## [What you will do]
Each line of the records has to be copied exactly, though the pictures must be left out.
[Data provided Boundary: Start]
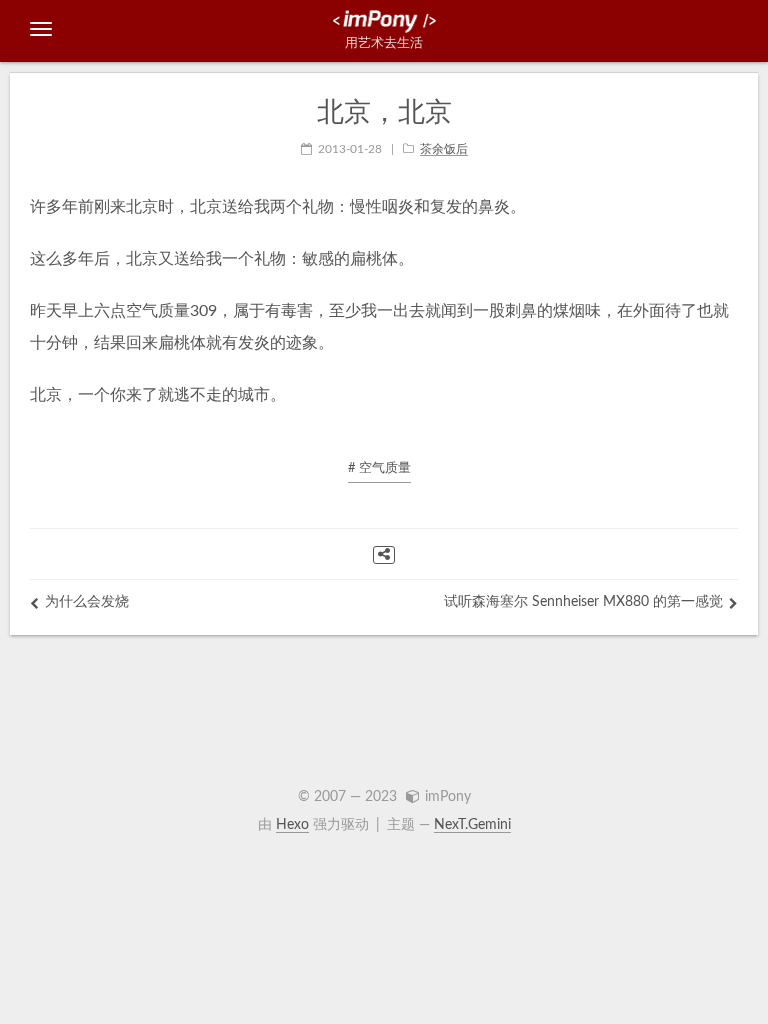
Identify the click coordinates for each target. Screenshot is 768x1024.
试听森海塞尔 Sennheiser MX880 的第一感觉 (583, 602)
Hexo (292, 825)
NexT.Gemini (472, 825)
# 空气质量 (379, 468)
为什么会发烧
[Data provided Boundary: End]
## [Solution to the exercise]
Identify the click coordinates for each target. Screenshot is 768x1024.
试听森海塞尔 Sennheiser MX880 的第一感觉 (583, 602)
Hexo (292, 825)
NexT.Gemini (472, 825)
# 空气质量 (379, 468)
为什么会发烧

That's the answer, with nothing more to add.